Le ministre a rappelé que les aires protégées couvrent aujourd'hui près de 25 % du territoire terrestre des Comores et environ 6 % des espaces marins. Loin d'être un frein au développement, ces espaces doivent, selon lui, devenir des leviers de croissance durable. Il a notamment mis en avant le potentiel de secteurs tels que l'écotourisme, la pêche durable, l'aquaculture et l'agroécologie, capables de générer des emplois décents tout en contribuant à la préservation des ressources naturelles. Il a ainsi invité les investisseurs privés à privilégier des projets créateurs de valeur locale et favorisant les savoir-faire nationaux. Le représentant résident du PNUD aux Comores, Luca Monge Roffarello, a salué cette première rencontre réunissant les gestionnaires des aires protégées et le secteur privé autour d'une même vision. Pour lui, la protection de la biodiversité et le développement économique ne sont pas incompatibles, mais au contraire complémentaires. 


Le représentant onusien  a réaffirmé l'engagement du PNUD en faveur de la conservation de la biodiversité comorienne, notamment à travers son appui aux Parcs nationaux et au projet Blue Green Island, qui place les solutions fondées sur la nature au cœur de son action. Il a a également rappelé les nombreux atouts naturels dont disposent les Comores. L'archipel abrite notamment le cœlacanthe, le volcan Karthala, la roussette de Livingstone, des récifs coralliens relativement préservés, plus de 30 000 montées annuelles de tortues marines ainsi que le passage saisonnier de centaines de baleines à bosse. Autant de richesses qui offrent, selon lui, des perspectives importantes pour développer une économie bleue et verte fondée sur une exploitation durable des ressources.

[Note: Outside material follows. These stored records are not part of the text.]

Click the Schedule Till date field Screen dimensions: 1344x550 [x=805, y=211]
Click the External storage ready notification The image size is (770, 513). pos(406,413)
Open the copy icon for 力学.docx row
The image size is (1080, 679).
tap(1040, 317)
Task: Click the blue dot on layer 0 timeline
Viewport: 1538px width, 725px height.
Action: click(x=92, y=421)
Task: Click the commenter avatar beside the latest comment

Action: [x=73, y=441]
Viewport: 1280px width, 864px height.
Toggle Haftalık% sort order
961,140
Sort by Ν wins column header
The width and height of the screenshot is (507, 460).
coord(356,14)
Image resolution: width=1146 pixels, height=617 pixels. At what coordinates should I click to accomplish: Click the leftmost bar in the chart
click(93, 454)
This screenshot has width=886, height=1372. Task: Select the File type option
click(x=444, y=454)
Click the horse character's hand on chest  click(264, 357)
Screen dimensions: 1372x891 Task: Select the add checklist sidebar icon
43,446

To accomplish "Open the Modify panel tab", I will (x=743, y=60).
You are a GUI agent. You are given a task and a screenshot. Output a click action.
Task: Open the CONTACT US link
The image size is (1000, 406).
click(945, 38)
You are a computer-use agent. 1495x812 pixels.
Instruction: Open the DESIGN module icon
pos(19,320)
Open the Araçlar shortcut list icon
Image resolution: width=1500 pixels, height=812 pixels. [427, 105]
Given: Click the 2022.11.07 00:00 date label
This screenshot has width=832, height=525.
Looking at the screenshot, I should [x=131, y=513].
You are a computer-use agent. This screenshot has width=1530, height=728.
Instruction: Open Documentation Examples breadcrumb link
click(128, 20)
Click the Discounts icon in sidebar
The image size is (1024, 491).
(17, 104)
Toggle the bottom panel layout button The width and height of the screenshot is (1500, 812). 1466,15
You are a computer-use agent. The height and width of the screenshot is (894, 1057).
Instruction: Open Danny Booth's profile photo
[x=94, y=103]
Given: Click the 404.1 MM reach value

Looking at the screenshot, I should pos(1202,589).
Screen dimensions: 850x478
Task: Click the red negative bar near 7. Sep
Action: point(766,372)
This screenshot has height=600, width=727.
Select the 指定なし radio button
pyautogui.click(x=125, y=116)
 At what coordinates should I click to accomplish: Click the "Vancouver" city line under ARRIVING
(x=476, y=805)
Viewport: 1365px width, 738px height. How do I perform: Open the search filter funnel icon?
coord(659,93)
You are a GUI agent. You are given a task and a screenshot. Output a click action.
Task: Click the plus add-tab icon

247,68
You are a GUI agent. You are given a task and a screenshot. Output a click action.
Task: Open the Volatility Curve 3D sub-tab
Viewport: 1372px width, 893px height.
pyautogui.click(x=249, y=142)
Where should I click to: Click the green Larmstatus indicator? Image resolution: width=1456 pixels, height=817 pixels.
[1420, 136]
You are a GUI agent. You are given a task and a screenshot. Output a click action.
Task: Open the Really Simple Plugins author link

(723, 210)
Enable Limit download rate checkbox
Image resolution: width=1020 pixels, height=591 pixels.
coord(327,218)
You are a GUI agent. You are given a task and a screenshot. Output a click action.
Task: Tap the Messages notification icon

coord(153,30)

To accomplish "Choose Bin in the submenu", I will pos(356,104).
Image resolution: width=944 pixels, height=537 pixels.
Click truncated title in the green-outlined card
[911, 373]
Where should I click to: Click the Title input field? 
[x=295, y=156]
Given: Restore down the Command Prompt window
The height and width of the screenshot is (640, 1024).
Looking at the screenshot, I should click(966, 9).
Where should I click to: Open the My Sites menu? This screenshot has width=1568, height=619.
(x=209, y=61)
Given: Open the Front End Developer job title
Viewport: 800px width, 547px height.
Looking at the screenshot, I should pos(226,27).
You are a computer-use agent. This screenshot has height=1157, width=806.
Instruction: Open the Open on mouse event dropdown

Pour le directeur général des Parcs nationaux des Comores, Fouad Abdourabi, cette rencontre avait également pour objectif de présenter au secteur privé les nombreuses opportunités économiques offertes par les six Parcs nationaux répartis sur les îles de Ngazidja, Mwali et Ndzuani. Il a cité plusieurs filières prometteuses à développer de manière durable, notamment le tourisme, la pêche, l'agroalimentaire et les mécanismes innovants de financement. Parmi les secteurs à fort potentiel figure celui de la langouste, dont la production annuelle est estimée entre 12 000 et 20 000 tonnes. Les échanges ont aussi permis de mettre en lumière plusieurs obstacles freinant les investissements. Les opérateurs privés ont notamment évoqué le manque de laboratoires de contrôle, l'absence de certifications pour les produits destinés à l'exportation ainsi que les difficultés liées à la transformation des produits agricoles. Le cas des épices, notamment la cardamome, illustre ces limites : faute d'infrastructures adaptées, une partie des produits commercialisés aux Comores provient de Madagascar ou de Dar es Salaam avant d'être reconditionnée et revendue sur le marché local.